CONSIGNE -
Résumez en deux phrases le texte ci-dessous sur la chute des prix du pétrole et du gaz.

Le pétrole a perdu près de 20 % de sa valeur par rapport au niveau des prix du début de l’année et 32 % sur un an.

Les cours ont complètement dévissé depuis une semaine après l’annonce de l’imposition d’une surtaxation douanière sur les produits de 180 pays entrant aux USA.

Les prix du gaz, dont l’Algérie est un grand exportateur, sont aussi impactés par la décision du président américain. Le gaz européen était ce mercredi matin au plus bas depuis septembre dernier, à 33,44 euros le mégawattheure (MWh).

Le 2 avril, Donald Trump a annoncé des droits de douane supplémentaires d’un minimum de 10 % sur les produits en provenance de dizaines de pays.

Les produits chinois sont les plus touchés, avec des surtaxes cumulées de 104 %. Le taux appliqué aux produits algériens est de 34 %.

La Chine a répliqué en imposant aux produits américains des droits de douane de 84 %.

C’est cette guerre commerciale qui fait craindre aux marchés une forte récession de l’économie mondiale, et par conséquent, une faible demande sur l’énergie, d’où la dégringolade des cours.

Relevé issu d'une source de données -
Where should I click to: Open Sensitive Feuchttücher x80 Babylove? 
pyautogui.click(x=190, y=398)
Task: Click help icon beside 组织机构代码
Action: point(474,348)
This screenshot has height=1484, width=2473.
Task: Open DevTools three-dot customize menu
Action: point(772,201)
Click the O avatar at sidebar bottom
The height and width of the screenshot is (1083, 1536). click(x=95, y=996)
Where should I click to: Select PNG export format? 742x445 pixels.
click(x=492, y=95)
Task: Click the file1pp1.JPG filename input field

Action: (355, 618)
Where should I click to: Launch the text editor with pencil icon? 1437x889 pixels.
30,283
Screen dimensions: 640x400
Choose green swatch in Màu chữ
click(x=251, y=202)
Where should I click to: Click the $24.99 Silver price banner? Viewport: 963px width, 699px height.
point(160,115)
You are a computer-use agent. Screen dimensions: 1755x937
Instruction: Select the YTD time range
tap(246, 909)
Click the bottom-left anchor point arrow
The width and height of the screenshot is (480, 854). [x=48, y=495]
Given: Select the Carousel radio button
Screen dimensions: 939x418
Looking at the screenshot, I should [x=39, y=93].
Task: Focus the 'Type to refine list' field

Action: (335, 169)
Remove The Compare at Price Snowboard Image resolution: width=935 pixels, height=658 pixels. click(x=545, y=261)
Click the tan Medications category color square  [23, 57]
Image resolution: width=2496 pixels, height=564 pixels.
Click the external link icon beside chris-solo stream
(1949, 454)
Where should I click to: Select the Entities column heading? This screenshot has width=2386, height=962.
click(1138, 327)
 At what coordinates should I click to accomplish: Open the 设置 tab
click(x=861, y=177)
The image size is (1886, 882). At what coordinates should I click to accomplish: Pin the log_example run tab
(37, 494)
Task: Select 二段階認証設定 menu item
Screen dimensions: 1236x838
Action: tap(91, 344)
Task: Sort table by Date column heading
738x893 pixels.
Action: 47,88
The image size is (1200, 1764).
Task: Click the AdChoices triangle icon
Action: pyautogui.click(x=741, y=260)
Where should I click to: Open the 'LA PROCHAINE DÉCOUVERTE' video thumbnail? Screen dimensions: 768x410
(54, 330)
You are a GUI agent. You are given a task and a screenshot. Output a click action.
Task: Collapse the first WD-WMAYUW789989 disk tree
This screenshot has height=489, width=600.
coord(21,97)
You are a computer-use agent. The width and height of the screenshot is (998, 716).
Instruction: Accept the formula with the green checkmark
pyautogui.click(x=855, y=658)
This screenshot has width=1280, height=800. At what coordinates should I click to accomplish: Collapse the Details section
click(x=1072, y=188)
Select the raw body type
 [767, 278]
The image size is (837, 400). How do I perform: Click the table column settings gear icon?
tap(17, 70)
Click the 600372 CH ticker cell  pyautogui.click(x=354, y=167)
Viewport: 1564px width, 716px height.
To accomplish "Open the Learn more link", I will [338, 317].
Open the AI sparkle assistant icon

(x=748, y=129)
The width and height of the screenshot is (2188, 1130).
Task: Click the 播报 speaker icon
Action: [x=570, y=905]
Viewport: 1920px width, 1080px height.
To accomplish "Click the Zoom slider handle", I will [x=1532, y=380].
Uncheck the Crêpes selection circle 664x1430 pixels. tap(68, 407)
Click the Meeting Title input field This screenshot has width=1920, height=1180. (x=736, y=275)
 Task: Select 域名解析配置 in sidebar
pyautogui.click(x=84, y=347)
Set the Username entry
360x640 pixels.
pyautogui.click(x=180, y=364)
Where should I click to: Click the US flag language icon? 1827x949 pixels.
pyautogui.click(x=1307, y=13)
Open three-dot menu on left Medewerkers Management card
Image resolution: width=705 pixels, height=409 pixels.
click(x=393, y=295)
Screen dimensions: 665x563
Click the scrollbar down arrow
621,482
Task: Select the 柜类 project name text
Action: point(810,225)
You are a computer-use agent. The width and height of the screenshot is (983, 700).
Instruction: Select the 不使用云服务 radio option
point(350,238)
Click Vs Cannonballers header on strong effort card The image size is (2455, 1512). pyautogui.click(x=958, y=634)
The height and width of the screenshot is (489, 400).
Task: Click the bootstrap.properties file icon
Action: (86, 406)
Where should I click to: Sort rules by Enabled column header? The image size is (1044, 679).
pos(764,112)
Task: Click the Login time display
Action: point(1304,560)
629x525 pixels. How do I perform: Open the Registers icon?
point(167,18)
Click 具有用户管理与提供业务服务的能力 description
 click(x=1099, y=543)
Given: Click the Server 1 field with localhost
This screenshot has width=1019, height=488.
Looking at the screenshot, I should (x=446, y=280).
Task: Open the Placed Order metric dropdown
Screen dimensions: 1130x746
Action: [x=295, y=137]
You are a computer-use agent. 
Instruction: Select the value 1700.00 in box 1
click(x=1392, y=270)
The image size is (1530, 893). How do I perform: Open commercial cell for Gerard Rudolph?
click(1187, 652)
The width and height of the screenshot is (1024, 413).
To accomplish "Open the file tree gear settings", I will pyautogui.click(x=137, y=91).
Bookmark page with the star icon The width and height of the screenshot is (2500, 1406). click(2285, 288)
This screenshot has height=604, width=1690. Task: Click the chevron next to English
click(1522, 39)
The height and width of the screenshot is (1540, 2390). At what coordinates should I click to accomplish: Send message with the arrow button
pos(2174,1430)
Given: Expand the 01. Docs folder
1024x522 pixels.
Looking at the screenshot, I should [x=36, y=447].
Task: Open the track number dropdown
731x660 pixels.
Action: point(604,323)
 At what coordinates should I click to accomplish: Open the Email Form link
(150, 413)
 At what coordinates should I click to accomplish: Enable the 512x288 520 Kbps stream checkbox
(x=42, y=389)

RÉPONSE -
Le pétrole a perdu près de 20 % de sa valeur depuis le début de l'année et 32 % sur un an, et le gaz européen est tombé à son plus bas niveau depuis septembre, après l'annonce par Donald Trump de droits de douane supplémentaires d'au moins 10 % sur les produits de dizaines de pays. Cette guerre commerciale, avec des surtaxes cumulées de 104 % sur les produits chinois et une riposte chinoise de 84 % sur les produits américains, fait craindre aux marchés une forte récession mondiale et une faible demande d'énergie.